Vorliegender Text:
Ein Männerwohnheim mitten in Wien. Hier wohnen der Jude Schlomo Herzl und Lobkowitz, der Ex-Koch mit dem „I love Jews“-T-Shirt, der gerne „Gott“ genannt werden möchte. Herzl verkauft nachts Bibeln und das Kamasutra und schreibt nach Feierabend an seinem Buch, das er „Mein Kampf“ nennen will.
Eines Tages steht Adolf Hitler mitten in ihrem Zimmer – der kleine Hitler mit der großen Klappe und der überdimensionalen Zeichenmappe. Er will in Wien als Künstler Karriere machen. Er macht keinen Hehl aus seinem Judenhass. Doch der gutmütige Schlomo nimmt sich seiner an, näht ihm den Knopf an die Hose und wichst ihm die Schuhe – für ihn ist Hitler der weltfremde Bauernjunge ohne Manieren, um den man sich kümmern muss.
Als Hitler an der Akademie der schönen Künste scheitert, beginnt er, von der Weltherrschaft zu träumen. Ja selbst „die Neger mit der Nacht in ihren Ärschen“ sollen dazugehören. Langsam kristallisiert sich heraus, wie aus dumm-naiv gefährlich werden konnte.
Regisseurin Ewa Teilmans lässt Hitler und Herzl eine entgegengesetzte Wandlung auf der Bühne vollziehen. Felix Strüven als Hitler und Thorsten Borm als Herzl glänzen in ihren Rollen. Ist es zunächst Hitler, der unwürdig in zu großen langen Unterhosen zur Aufnahmeprüfung geht, der Verstopfungsprobleme hat, ist es am Ende Herzl, der bis aufs Unterhemd ausgezogen dasitzt, dem alles genommen wird, nicht zuletzt seine Würde. Symbolisch hier das Huhn Mizzi – lebendig auf der Bühne – , sein liebgewonnenes Haustier, welches von der Himmler-Allegorie Himmlischst (Joey Zimmermann) zerrupft wird.
Teilmans versucht, in gut zweieinhalb Stunden möglichst viel von Taboris Text mit auf die Bühne zu bringen. Darunter leidet gerade zum Ende der ersten Hälfte das Tempo des Stücks.
Teilmans spinnt jedoch das, was Tabori über den Text vermittelt, gekonnt auf der Bühne weiter: So pfeift Hitler Wagners Tannhäuser, während er sich unter die Dusche stellt, die laut plätschernd im hinteren Teil der Bühne anspringt. So kommt Elke Borkenstein als blinde „Frau Tod“ im Pelz auf die Bühne um Hitler als Würgeengel zu engagieren. Das Gretchen – zum Schreien komisch von Oleg Zhukov dargestellt – tritt am Ende nicht mehr als Herzls Geliebte in Netzoptik, sondern in Hitlerjugend-Dress auf. Fünf „Nazis“ in Kapuzenjacken und Springerstiefeln treten aus dem Publikum auf die Bühne, um Hitler den Rücken zu stärken – viel Symbolik, die sich jedoch nicht immer erschließt.
George Taboris Farce ist ein großes Stück Theater. Herausgekommen ist ein Abend, der im Kopf bleibt, vor allem durch die herausragende Leistung seiner Protagonisten.

Aufgabe 1:
Beantworten Sie anhand der Theaterkritik folgende Fragen:
(a) Was verkauft Herzl nachts?
(b) Welcher Schauspieler verkörpert Hitler?
(c) Wie heißt das Huhn, das Herzls Haustier ist?
Aufgabe 2: Schreiben Sie aus der Theaterkritik den Abschnitt ab, der mit „Ein Männerwohnheim mitten“ beginnt und mit „sich kümmern muss.“ endet.

Material zur Durchsicht:
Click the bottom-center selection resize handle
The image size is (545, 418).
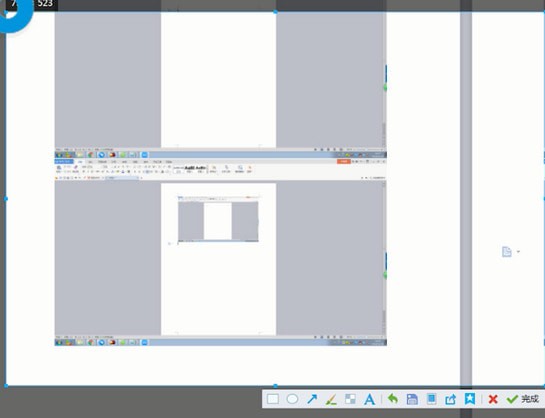275,386
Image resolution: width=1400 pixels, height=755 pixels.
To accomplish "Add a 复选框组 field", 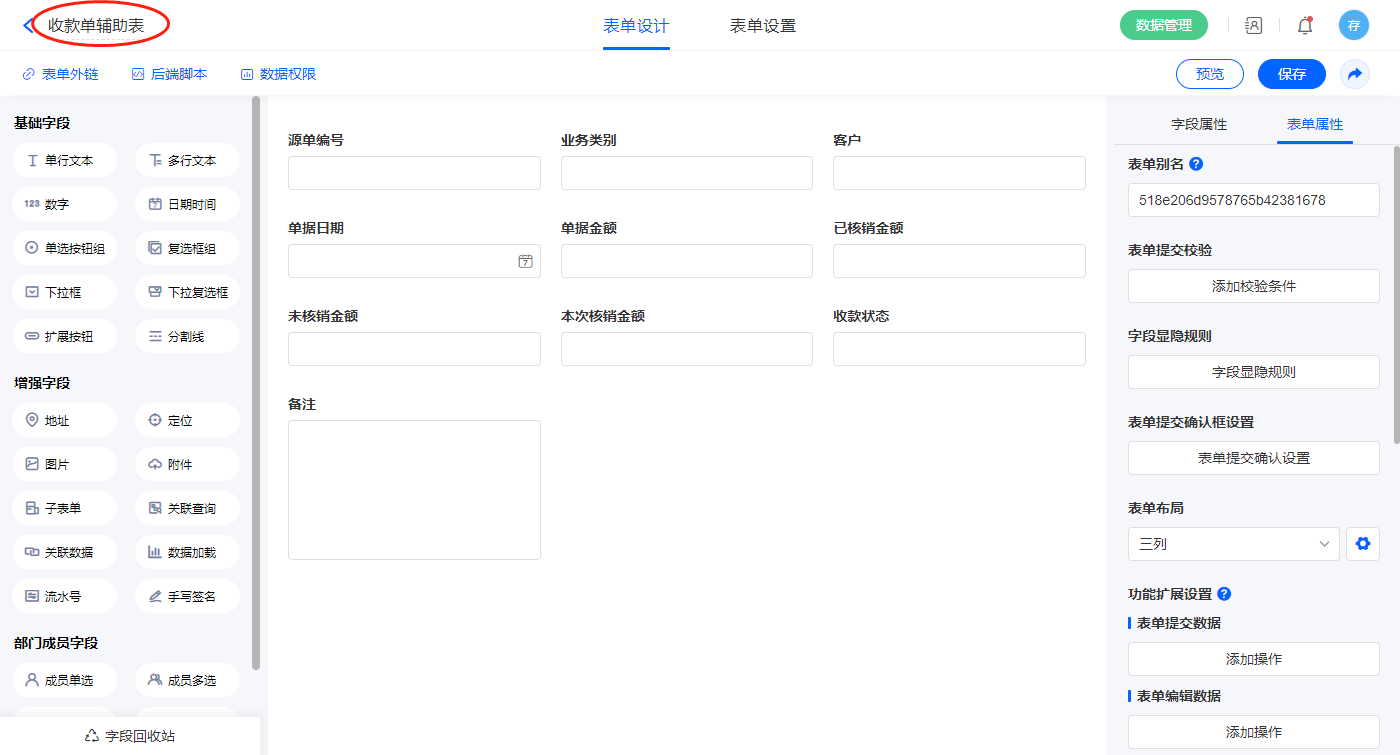I will 187,248.
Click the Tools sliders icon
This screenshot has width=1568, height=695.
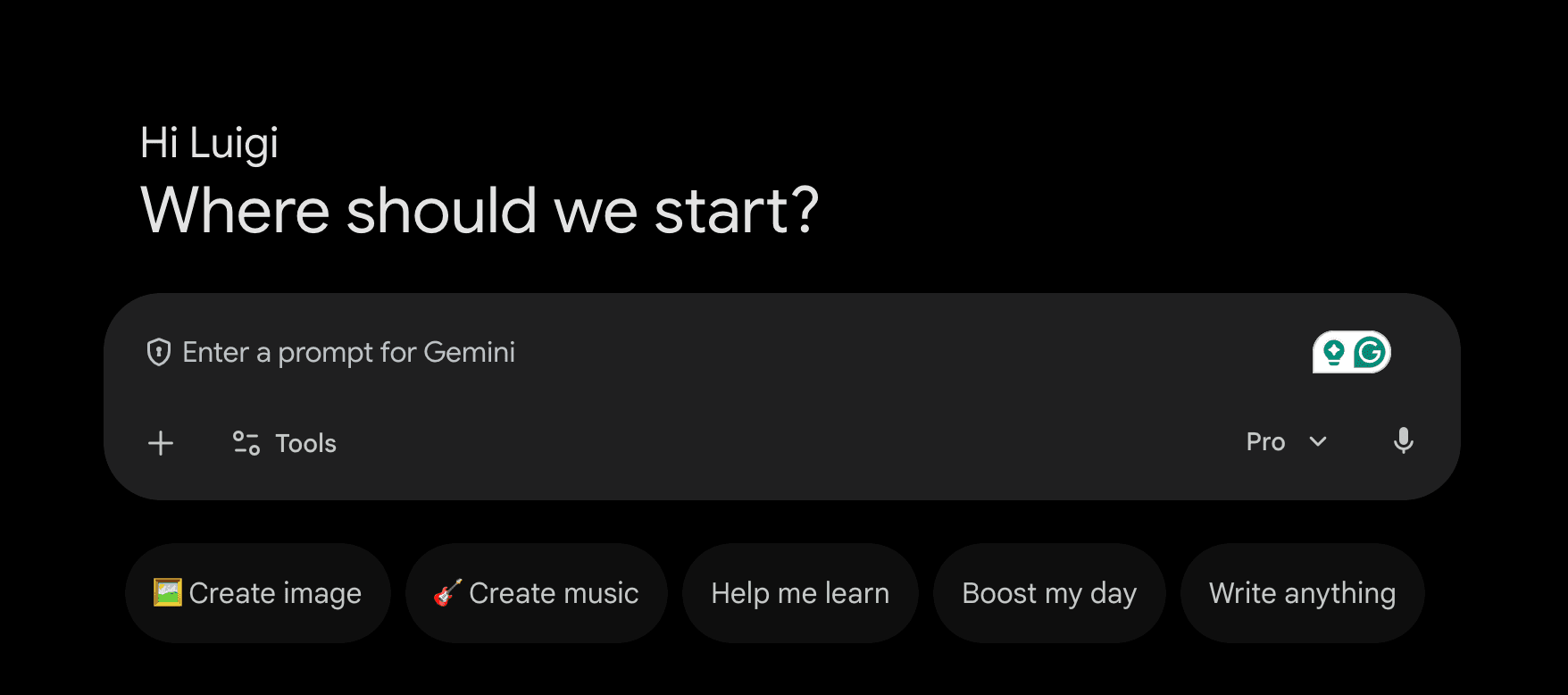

Antwortfeld 1:
(a) Bibeln und das Kamasutra
(b) Felix Strüven
(c) Mizzi

Antwortfeld 2:
Ein Männerwohnheim mitten in Wien. Hier wohnen der Jude Schlomo Herzl und Lobkowitz, der Ex-Koch mit dem „I love Jews“-T-Shirt, der gerne „Gott“ genannt werden möchte. Herzl verkauft nachts Bibeln und das Kamasutra und schreibt nach Feierabend an seinem Buch, das er „Mein Kampf“ nennen will.
Eines Tages steht Adolf Hitler mitten in ihrem Zimmer – der kleine Hitler mit der großen Klappe und der überdimensionalen Zeichenmappe. Er will in Wien als Künstler Karriere machen. Er macht keinen Hehl aus seinem Judenhass. Doch der gutmütige Schlomo nimmt sich seiner an, näht ihm den Knopf an die Hose und wichst ihm die Schuhe – für ihn ist Hitler der weltfremde Bauernjunge ohne Manieren, um den man sich kümmern muss.